◆ Saved data entries ◆
"""

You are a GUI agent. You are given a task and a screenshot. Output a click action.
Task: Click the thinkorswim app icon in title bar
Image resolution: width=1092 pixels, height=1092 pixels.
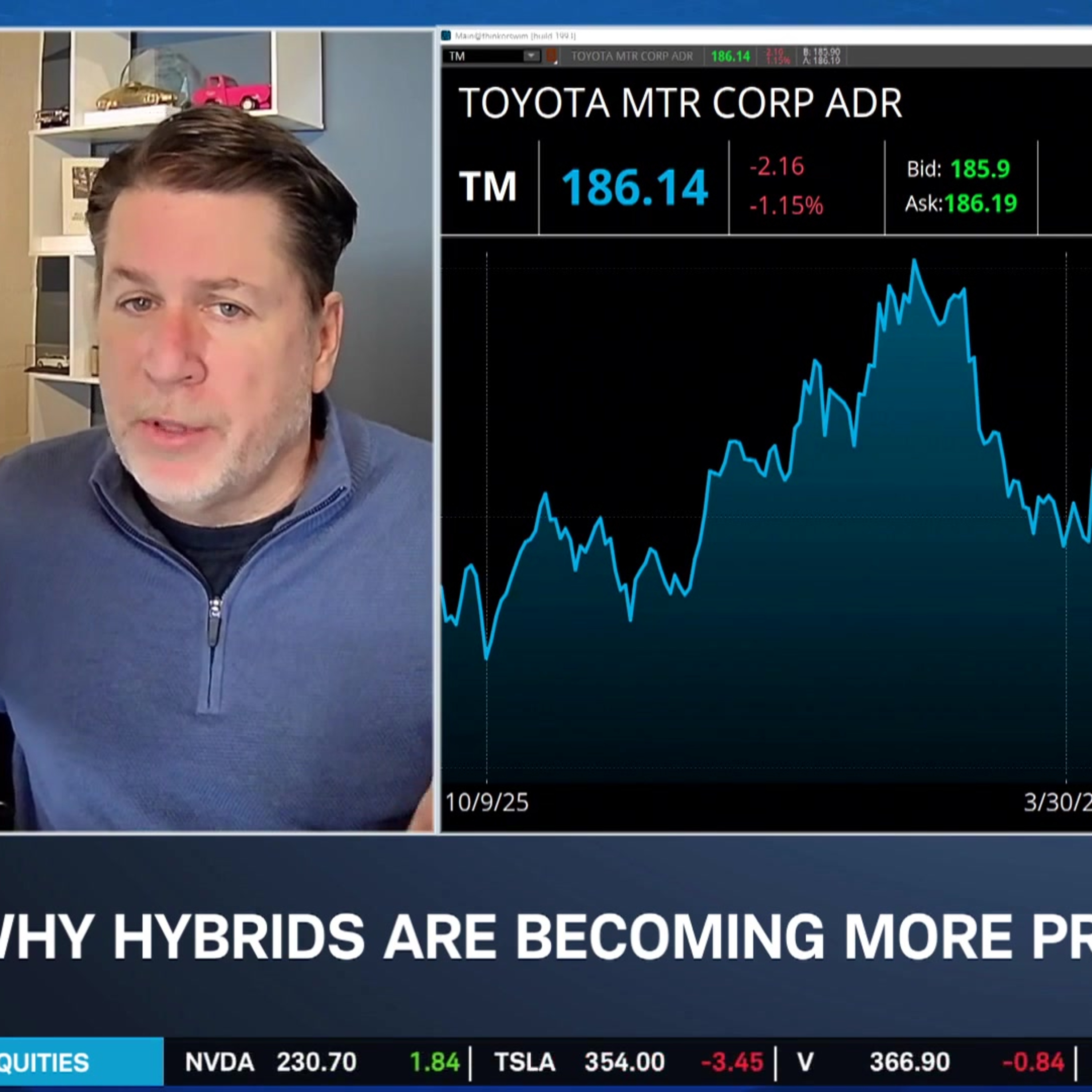point(446,36)
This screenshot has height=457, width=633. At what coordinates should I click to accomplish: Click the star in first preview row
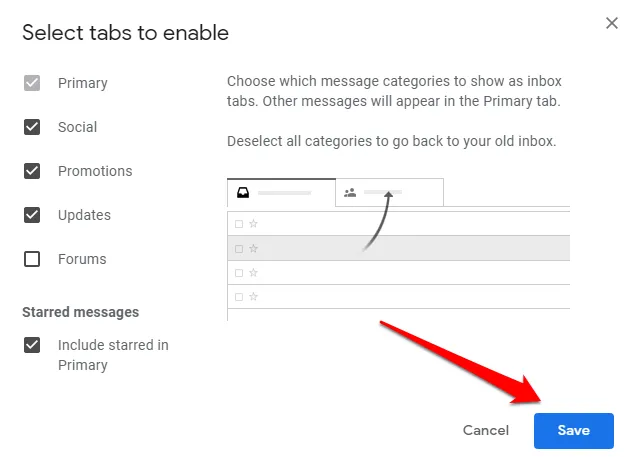pyautogui.click(x=253, y=224)
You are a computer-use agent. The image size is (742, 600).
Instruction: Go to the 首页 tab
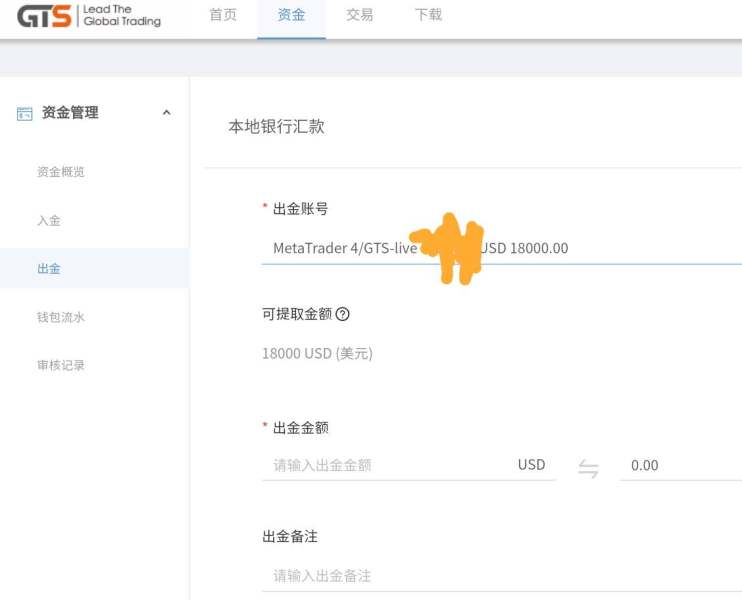[223, 15]
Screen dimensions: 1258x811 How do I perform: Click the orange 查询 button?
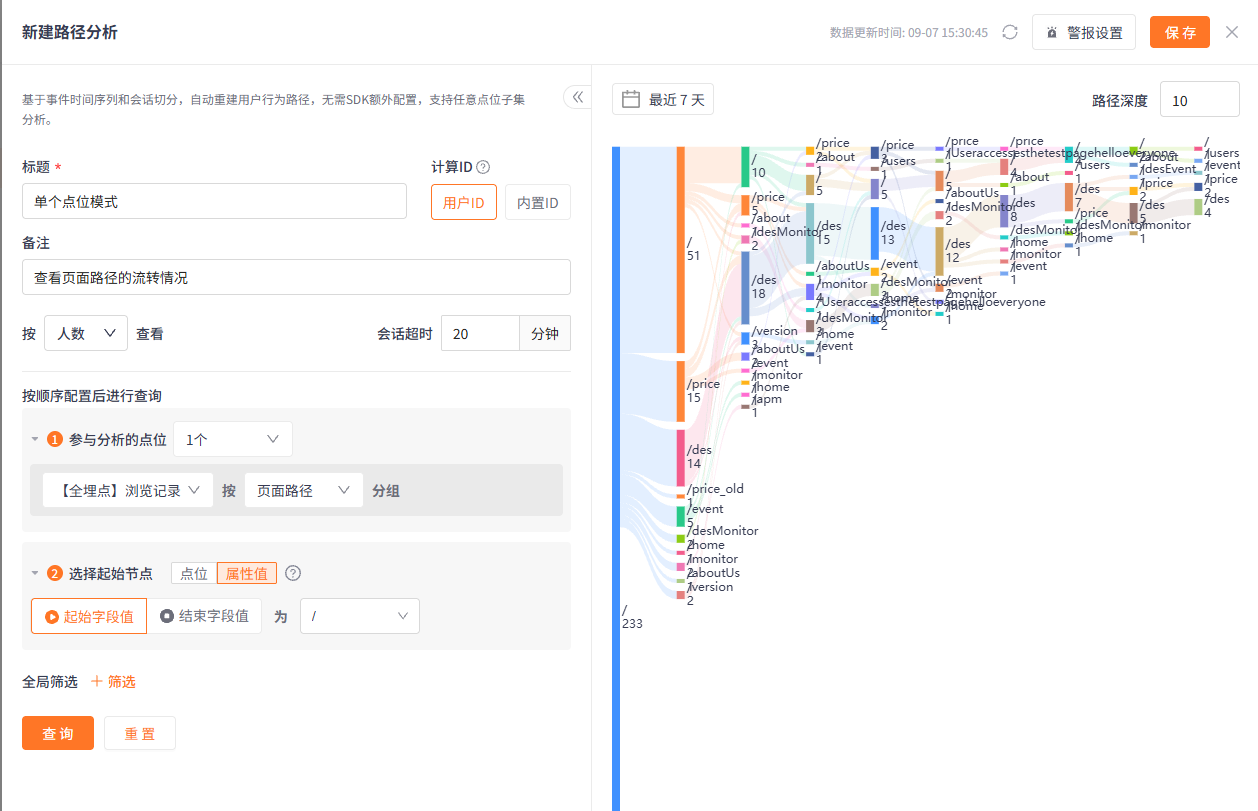pyautogui.click(x=58, y=733)
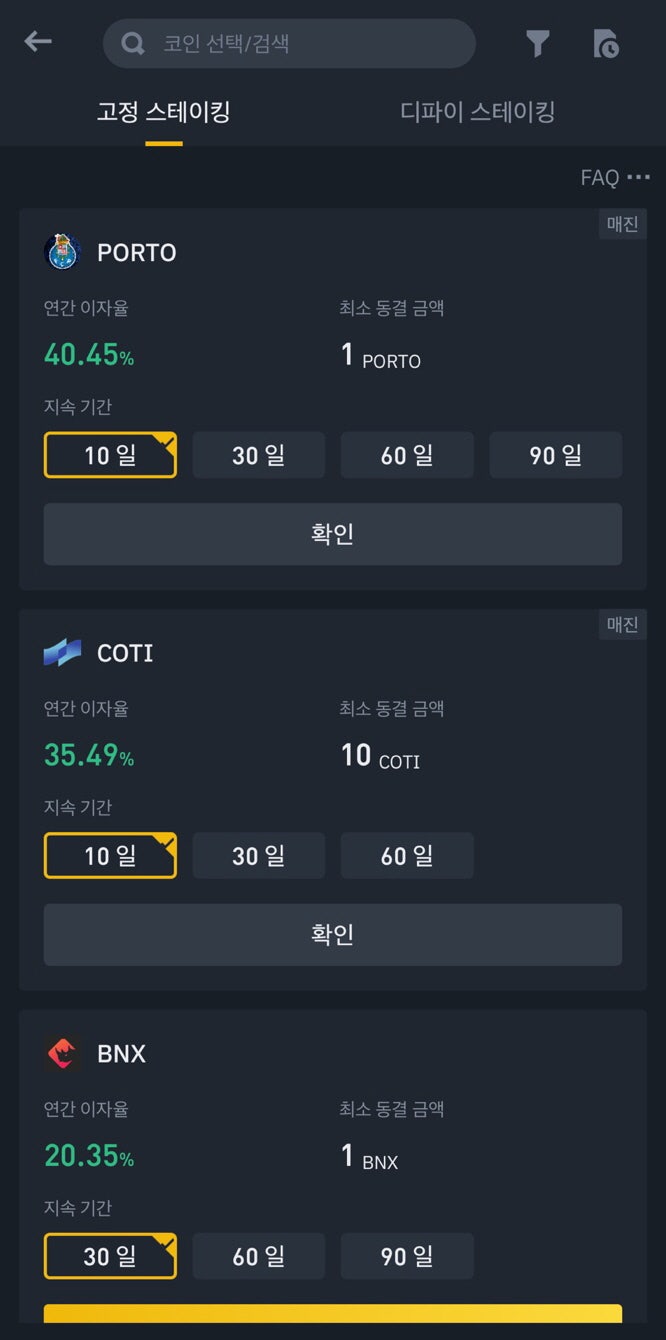
Task: Select the 30일 option for COTI
Action: tap(258, 855)
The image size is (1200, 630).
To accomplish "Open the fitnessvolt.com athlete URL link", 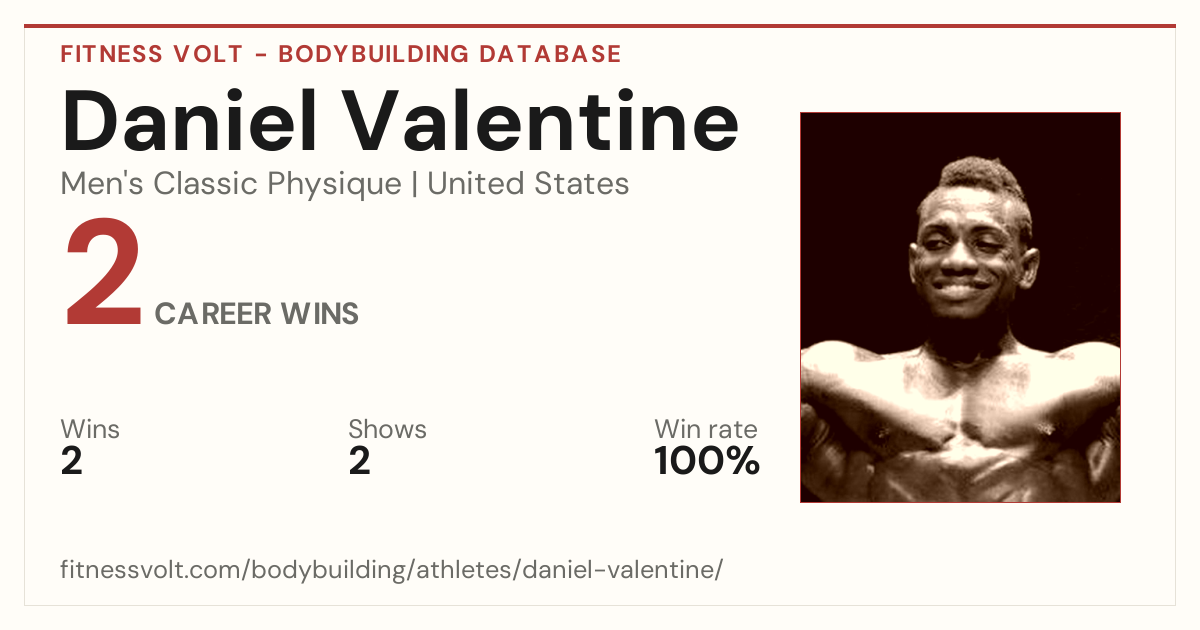I will [x=391, y=570].
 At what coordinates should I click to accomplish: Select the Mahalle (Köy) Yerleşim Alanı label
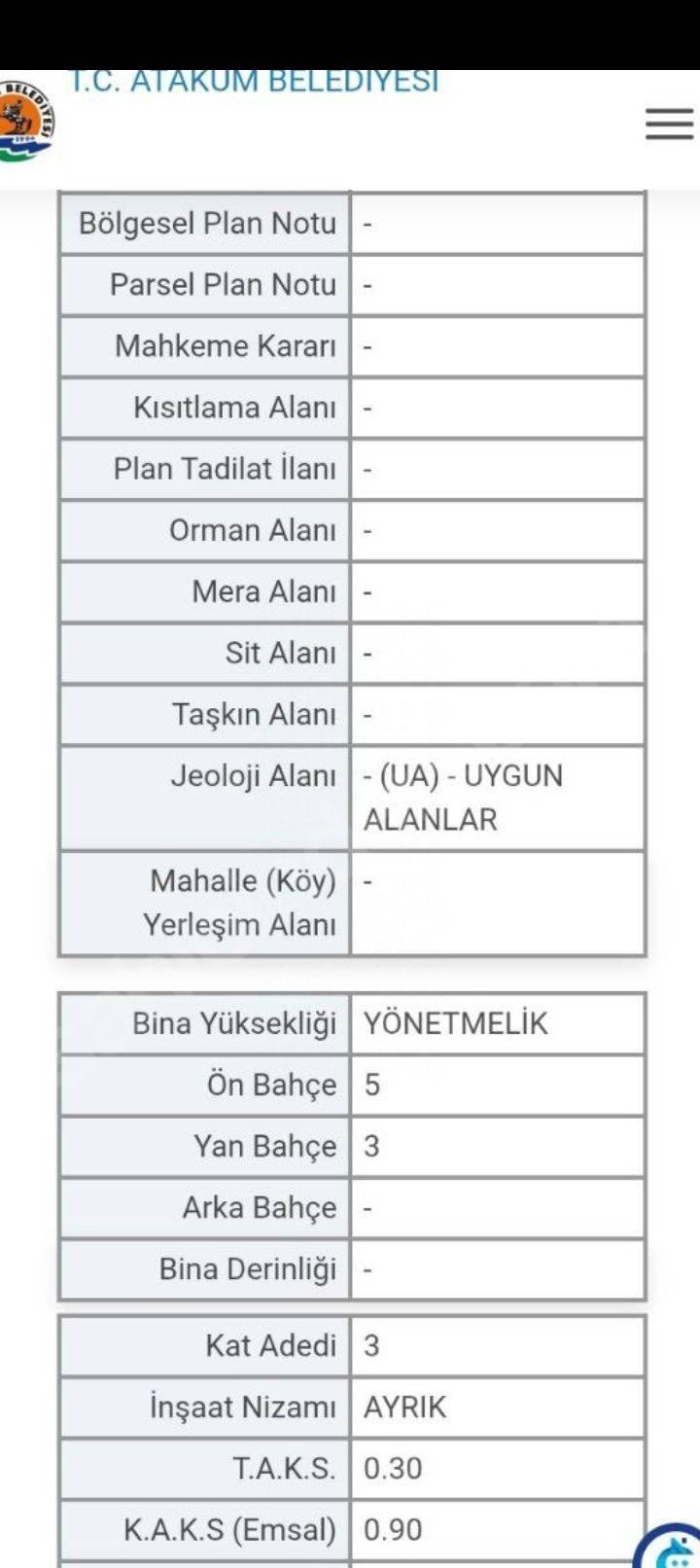[240, 903]
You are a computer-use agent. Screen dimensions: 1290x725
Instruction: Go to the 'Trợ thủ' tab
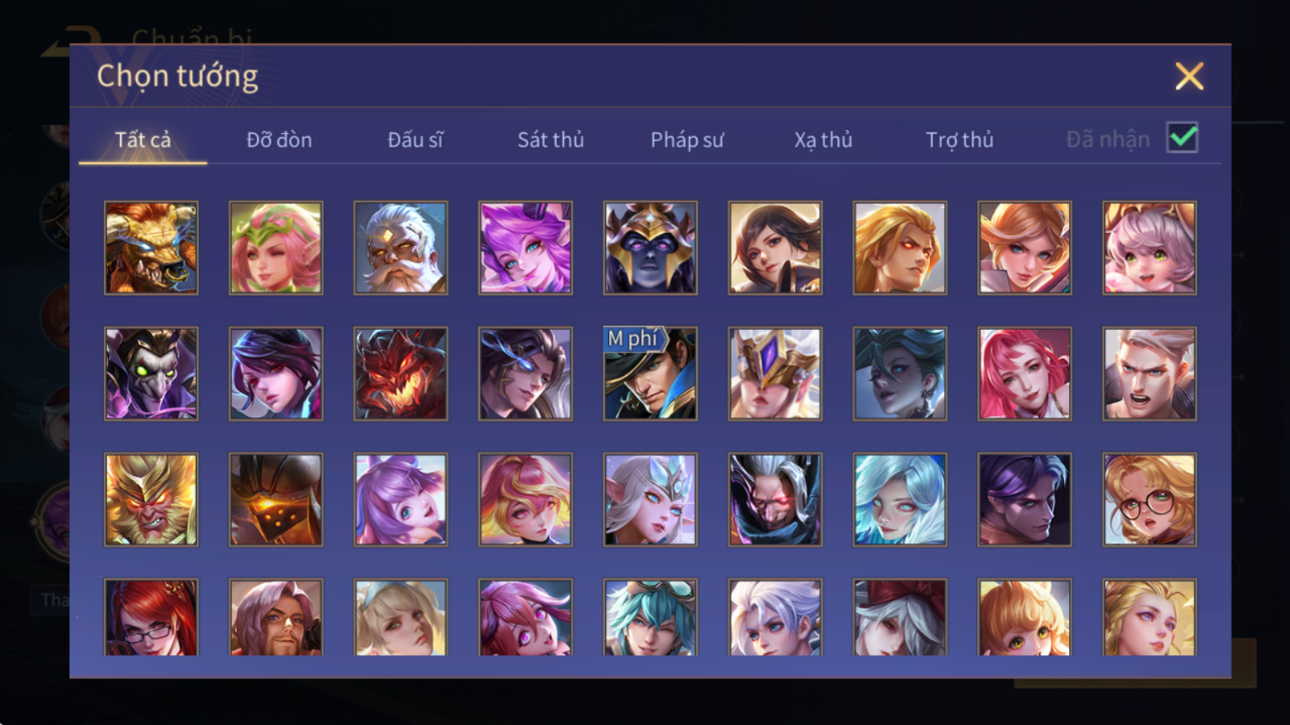pos(959,140)
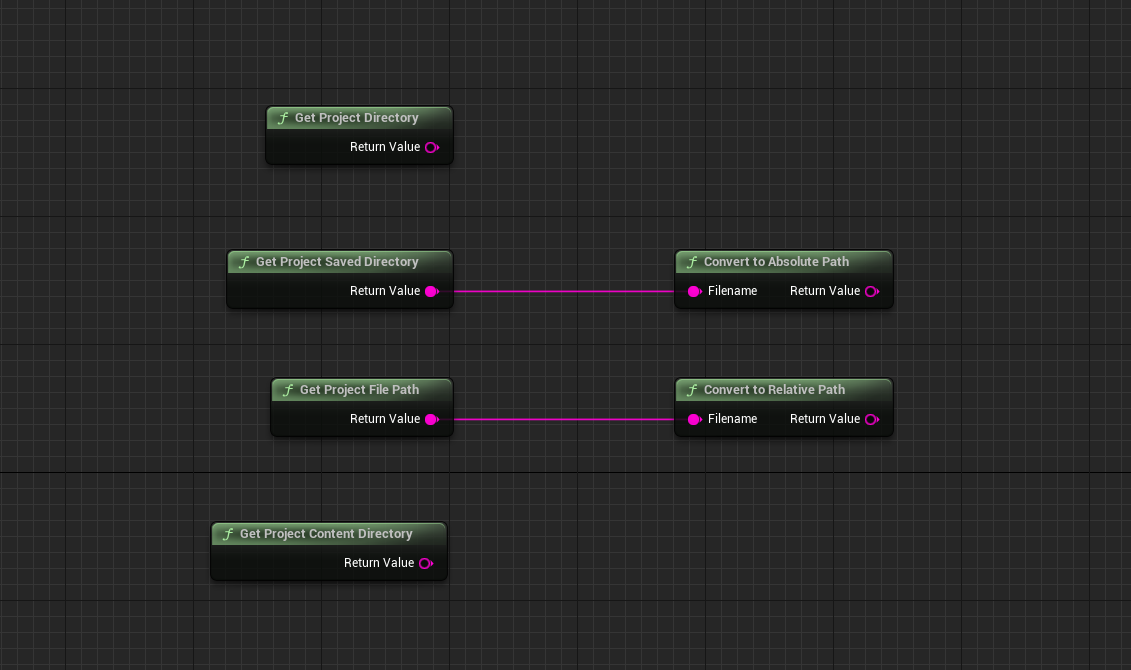The width and height of the screenshot is (1131, 670).
Task: Click the function icon on Get Project Directory node
Action: 283,118
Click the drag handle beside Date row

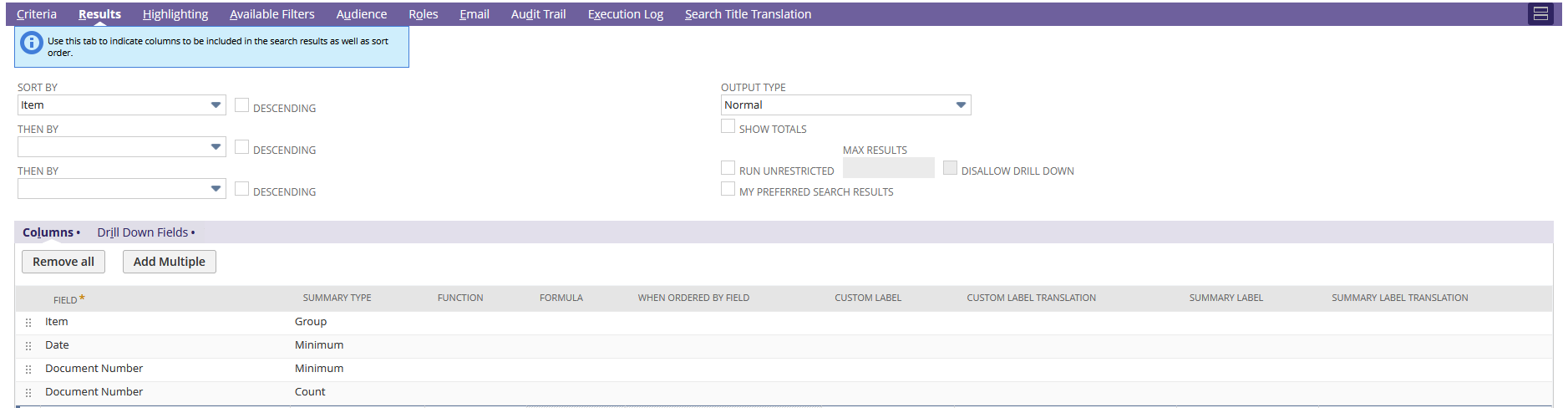pos(28,345)
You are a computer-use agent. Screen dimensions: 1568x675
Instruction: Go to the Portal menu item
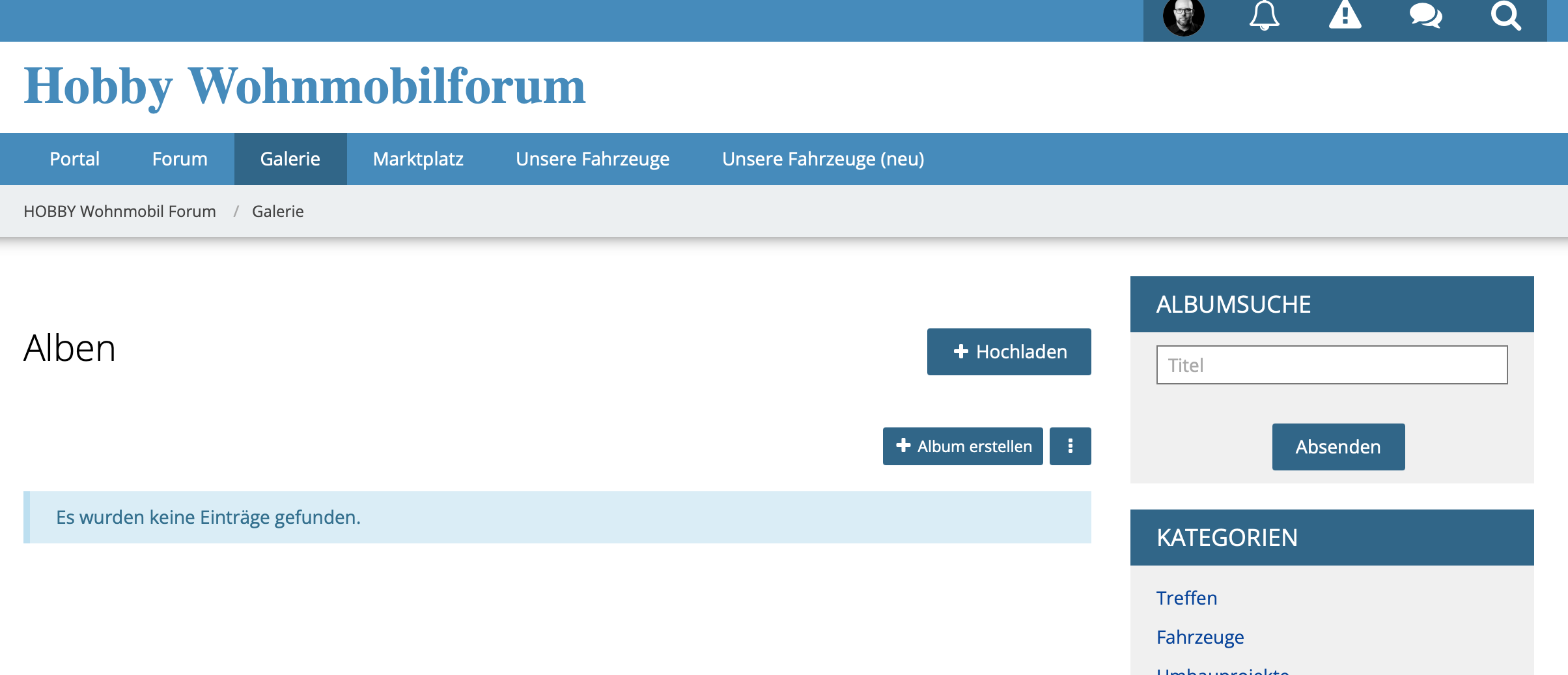[75, 159]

"""

◆ ABOUT THIS TASK ◆
Reproduce exactly the lines that run from the line holding "Click the drag handle beside Date row" through the final line of the entries, and omit every picture.

◆ ANSWER TO THE PROBLEM ◆
Click the drag handle beside Date row

pos(28,345)
You are a computer-use agent. Screen dimensions: 1568x675
Instruction: Go to the Portal menu item
[75, 159]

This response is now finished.